◆ **What the exercise asks**
Reproduce the data word for word, starting at the line that contains "I will coord(135,265)." and ending with the line that contains "click(103, 351)", including both.

◆ **The records**
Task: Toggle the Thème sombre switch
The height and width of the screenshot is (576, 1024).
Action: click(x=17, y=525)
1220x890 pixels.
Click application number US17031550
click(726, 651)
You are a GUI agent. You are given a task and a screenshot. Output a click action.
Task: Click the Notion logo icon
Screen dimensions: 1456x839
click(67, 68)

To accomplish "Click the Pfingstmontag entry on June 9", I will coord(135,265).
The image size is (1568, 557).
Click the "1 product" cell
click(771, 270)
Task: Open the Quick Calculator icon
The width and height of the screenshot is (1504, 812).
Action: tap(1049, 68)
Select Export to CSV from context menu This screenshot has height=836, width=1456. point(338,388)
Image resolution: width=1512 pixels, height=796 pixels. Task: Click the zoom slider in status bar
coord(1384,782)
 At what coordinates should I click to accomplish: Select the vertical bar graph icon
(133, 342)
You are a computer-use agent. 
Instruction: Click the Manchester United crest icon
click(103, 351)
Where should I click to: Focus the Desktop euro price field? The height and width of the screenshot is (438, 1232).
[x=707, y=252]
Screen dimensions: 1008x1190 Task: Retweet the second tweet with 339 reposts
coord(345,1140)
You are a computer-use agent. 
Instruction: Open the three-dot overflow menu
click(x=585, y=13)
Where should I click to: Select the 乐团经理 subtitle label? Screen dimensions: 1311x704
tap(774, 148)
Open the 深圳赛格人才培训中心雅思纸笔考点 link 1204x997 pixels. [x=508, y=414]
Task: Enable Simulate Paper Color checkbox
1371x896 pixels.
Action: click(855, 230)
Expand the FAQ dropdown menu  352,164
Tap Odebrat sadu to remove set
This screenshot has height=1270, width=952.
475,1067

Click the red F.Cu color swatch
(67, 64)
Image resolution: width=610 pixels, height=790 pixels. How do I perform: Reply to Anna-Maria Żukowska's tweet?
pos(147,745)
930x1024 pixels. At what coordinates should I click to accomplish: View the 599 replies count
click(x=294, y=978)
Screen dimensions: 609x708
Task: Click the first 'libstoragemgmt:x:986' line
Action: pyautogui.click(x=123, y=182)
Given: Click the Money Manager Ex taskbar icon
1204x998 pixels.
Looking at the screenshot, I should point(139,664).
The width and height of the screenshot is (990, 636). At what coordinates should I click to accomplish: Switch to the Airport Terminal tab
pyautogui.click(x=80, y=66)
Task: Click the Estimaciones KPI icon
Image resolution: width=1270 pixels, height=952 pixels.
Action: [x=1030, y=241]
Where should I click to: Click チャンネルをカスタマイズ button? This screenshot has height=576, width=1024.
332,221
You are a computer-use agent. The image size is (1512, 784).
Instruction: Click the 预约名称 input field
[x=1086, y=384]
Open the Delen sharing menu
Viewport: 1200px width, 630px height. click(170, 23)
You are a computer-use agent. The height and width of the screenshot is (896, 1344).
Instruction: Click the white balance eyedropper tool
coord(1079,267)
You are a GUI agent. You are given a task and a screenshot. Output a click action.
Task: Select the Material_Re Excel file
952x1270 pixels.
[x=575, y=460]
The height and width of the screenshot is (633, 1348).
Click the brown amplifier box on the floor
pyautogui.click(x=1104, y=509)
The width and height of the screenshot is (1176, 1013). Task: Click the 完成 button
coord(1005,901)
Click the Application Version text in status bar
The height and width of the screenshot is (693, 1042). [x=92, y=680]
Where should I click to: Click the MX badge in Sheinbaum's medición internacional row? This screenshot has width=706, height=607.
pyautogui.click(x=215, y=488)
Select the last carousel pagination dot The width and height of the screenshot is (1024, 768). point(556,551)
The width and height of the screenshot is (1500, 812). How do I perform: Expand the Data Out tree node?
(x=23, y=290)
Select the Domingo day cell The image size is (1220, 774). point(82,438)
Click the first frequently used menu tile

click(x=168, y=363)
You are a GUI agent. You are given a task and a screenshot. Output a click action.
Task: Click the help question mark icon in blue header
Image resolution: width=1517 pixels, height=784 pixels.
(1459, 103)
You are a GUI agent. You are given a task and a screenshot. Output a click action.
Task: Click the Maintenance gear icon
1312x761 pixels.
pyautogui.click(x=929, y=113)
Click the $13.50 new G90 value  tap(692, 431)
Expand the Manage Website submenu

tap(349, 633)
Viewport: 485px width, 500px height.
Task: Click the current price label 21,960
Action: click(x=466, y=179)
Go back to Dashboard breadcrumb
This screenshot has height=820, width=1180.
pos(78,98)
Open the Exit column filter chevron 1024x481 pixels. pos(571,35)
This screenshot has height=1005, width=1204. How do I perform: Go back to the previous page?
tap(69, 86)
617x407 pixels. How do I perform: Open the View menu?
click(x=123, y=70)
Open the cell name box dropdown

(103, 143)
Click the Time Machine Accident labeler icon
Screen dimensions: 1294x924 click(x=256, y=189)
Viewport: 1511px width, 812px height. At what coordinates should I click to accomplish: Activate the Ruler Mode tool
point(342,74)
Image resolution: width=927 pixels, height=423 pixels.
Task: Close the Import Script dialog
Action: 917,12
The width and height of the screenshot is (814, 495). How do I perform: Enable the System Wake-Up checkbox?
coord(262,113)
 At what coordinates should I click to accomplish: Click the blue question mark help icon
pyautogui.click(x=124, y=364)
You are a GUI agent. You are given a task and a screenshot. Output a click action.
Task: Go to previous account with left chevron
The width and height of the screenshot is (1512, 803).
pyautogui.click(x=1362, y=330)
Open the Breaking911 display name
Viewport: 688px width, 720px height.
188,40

◆ **Solution**
To accomplish "Click the Pfingstmontag entry on June 9", I will coord(135,265).
The image size is (1568, 557).
Click the "1 product" cell
click(771, 270)
Task: Open the Quick Calculator icon
The width and height of the screenshot is (1504, 812).
Action: tap(1049, 68)
Select Export to CSV from context menu This screenshot has height=836, width=1456. point(338,388)
Image resolution: width=1512 pixels, height=796 pixels. Task: Click the zoom slider in status bar
coord(1384,782)
 At what coordinates should I click to accomplish: Select the vertical bar graph icon
(133, 342)
You are a computer-use agent. 
Instruction: Click the Manchester United crest icon
click(103, 351)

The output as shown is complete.